My third post of 2015, and it's already towards the end of January.. It's hard to believe that time has travel so fast! Took day off for today and tomorrow, thinking to meet my sisters in KL, but since both of them are not available, end up going to KL with my housemates on Thursday to Saturday.

It has been more than a year since I started to work here, I miss my hometown- Penang, miss my family, miss the food, miss the building, miss the road, miss the air back in Penang. I really wish to get back Penang, and work there, stay with my mum. ='(

When I was teenager, I always thinking what's the feeling when I turned 26? It's like 25 is the borderline for young and mature, I can't imagine what would I feel, or how I gonna face this. And now, I'm approaching 26. All I can tell is I didn't feel like one. Still immature, still childish, still emotional, still rely on others, still afraid of loneliness. Maturity has nothing to do with age. Growing up can be physically, mentally or both.

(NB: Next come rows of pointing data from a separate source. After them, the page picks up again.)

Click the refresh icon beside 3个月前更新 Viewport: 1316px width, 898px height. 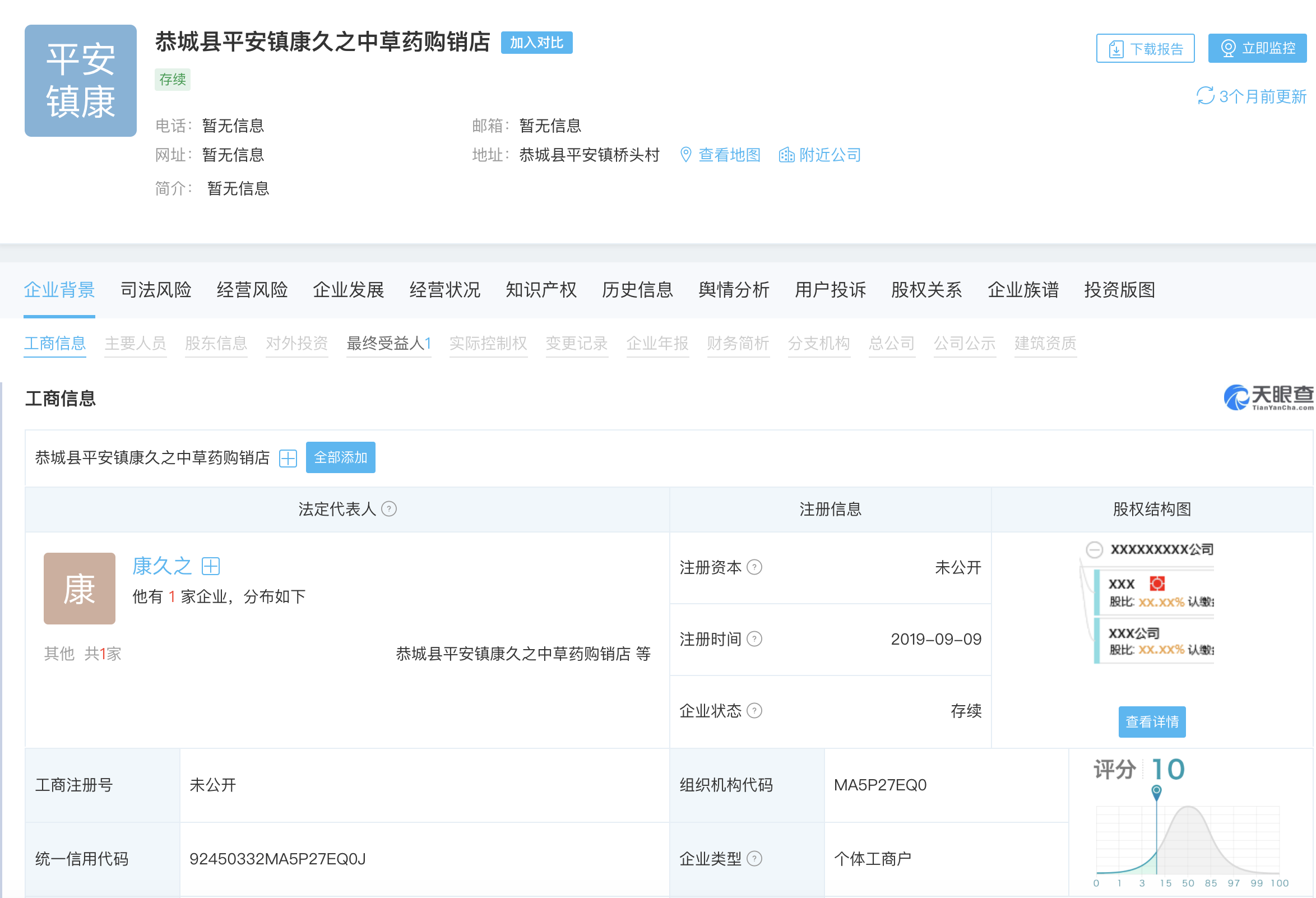[1205, 96]
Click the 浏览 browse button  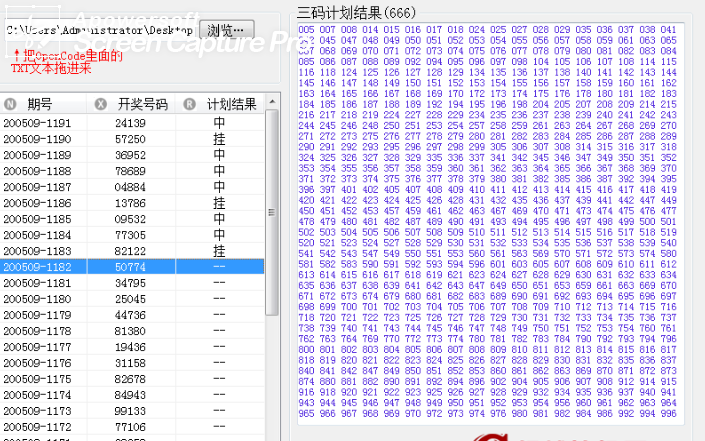coord(229,29)
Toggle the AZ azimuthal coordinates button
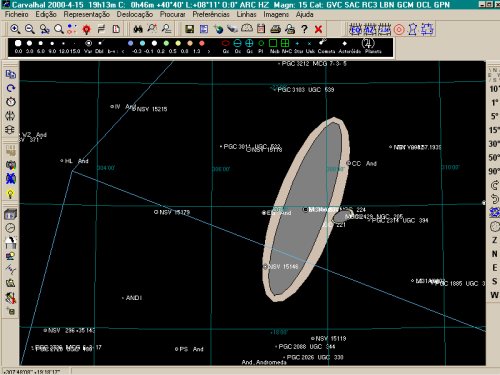Viewport: 500px width, 375px height. [x=370, y=30]
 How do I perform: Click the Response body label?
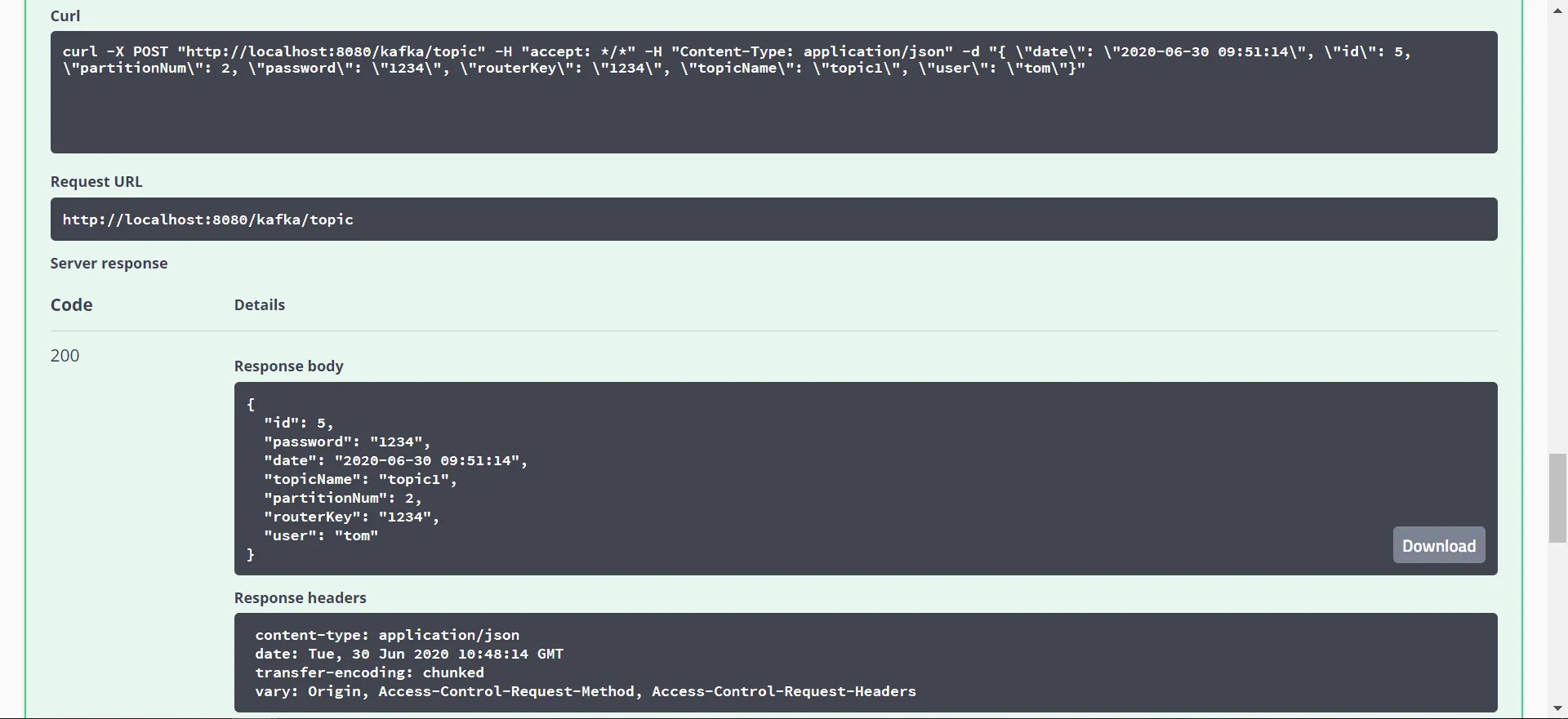pyautogui.click(x=288, y=366)
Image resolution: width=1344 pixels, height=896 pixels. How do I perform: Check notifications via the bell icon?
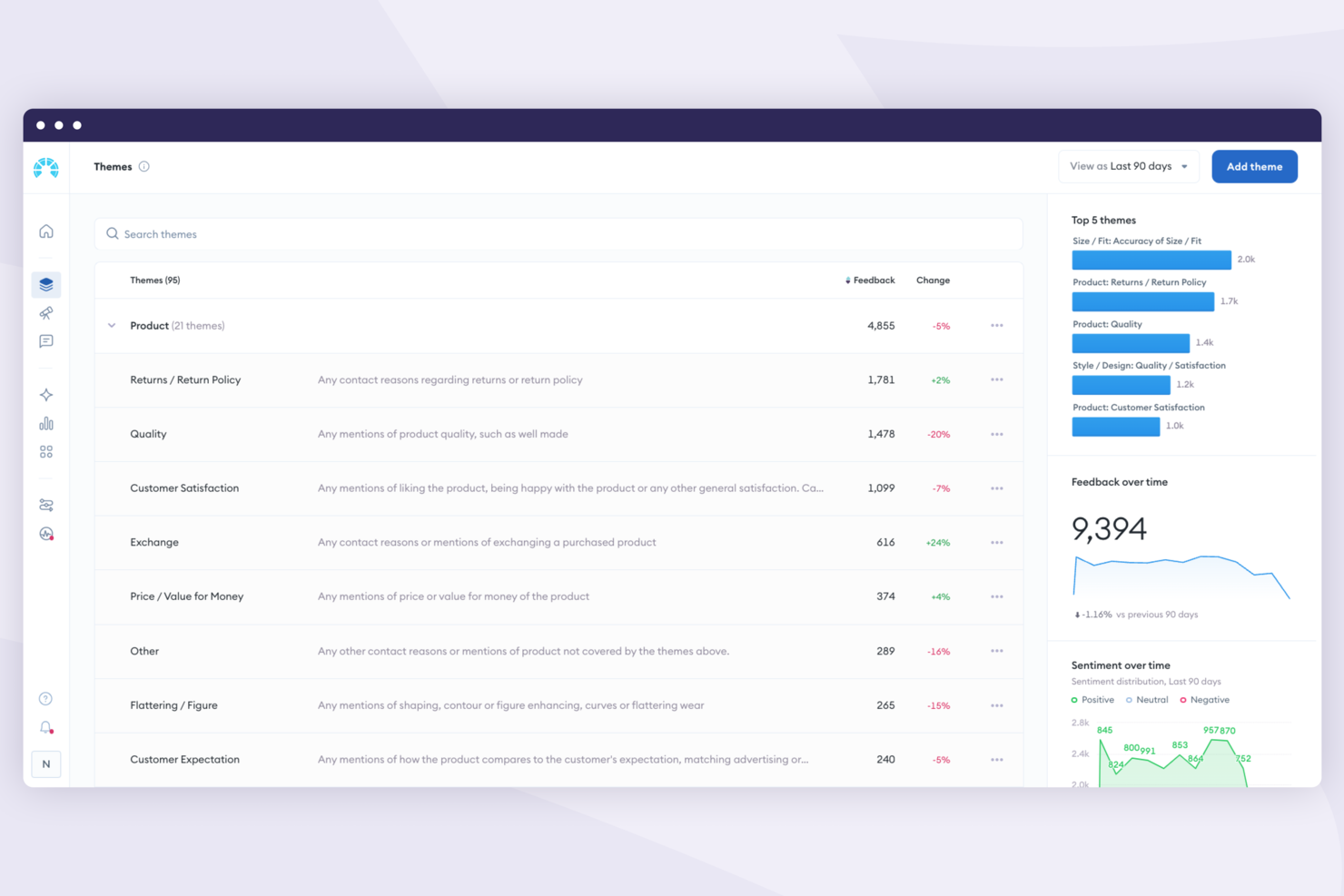pos(45,727)
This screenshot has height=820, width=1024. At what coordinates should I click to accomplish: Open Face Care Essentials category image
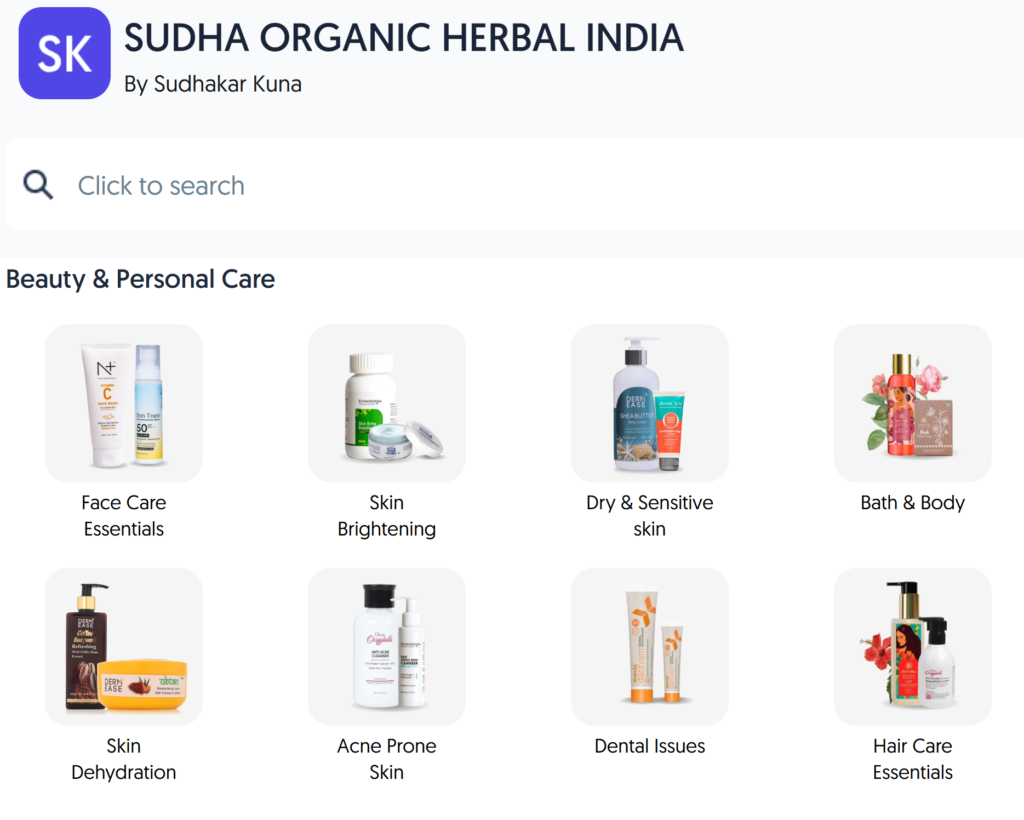point(123,403)
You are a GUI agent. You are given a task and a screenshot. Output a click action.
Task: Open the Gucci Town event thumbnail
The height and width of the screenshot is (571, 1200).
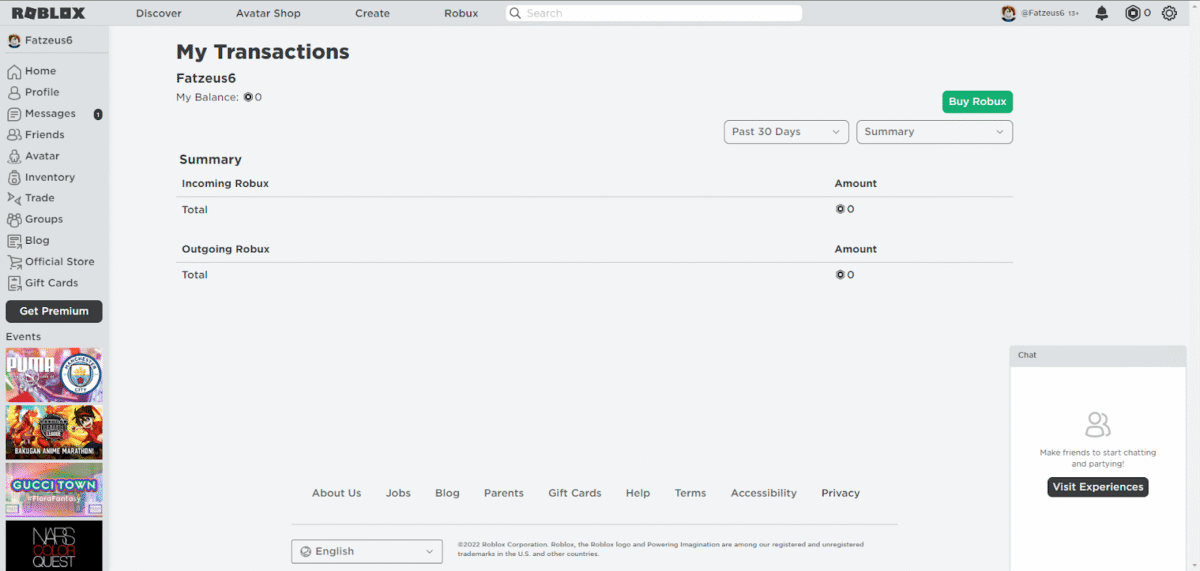coord(54,489)
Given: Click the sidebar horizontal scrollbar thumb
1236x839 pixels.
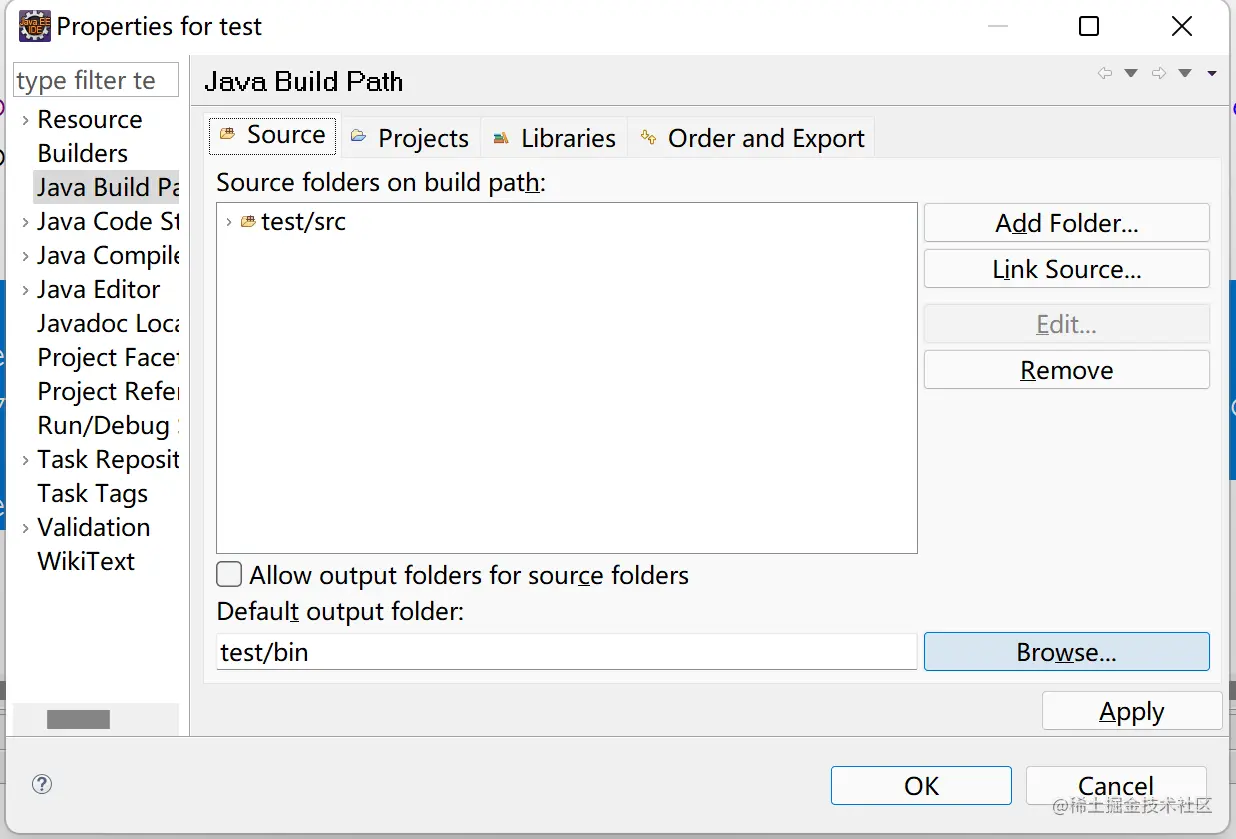Looking at the screenshot, I should click(x=78, y=719).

They said, we need love to nurture us, so that we will feel young, more energetic and being more lively. I believe in fate, that bring people together. There are some pseudo-fate too, which make you feel like that's fate, but actually is just a passer-by. 26, people around will begin to help you search for partner, lots of match making for you, you will started to think is it you really need to find someone, as everyone around is having someone.

For me, yes I'm afraid of loneliness, I'm so lazy for so many things, so I wish that there is someone can help me to decide, that I can rely on and trust. However, I'm not rushing to get one. I still have my dreams that haven't achieve, I still want to make it comes true. Keep telling myself no matter how hard it is, I can do it. Nothing is impossible. I need to keep telling myself it will works out when most of people around denying the possibility for me to realize that dream of mine.

Hope is a pillar of faith. 
It is pillar which holds our desired dreams.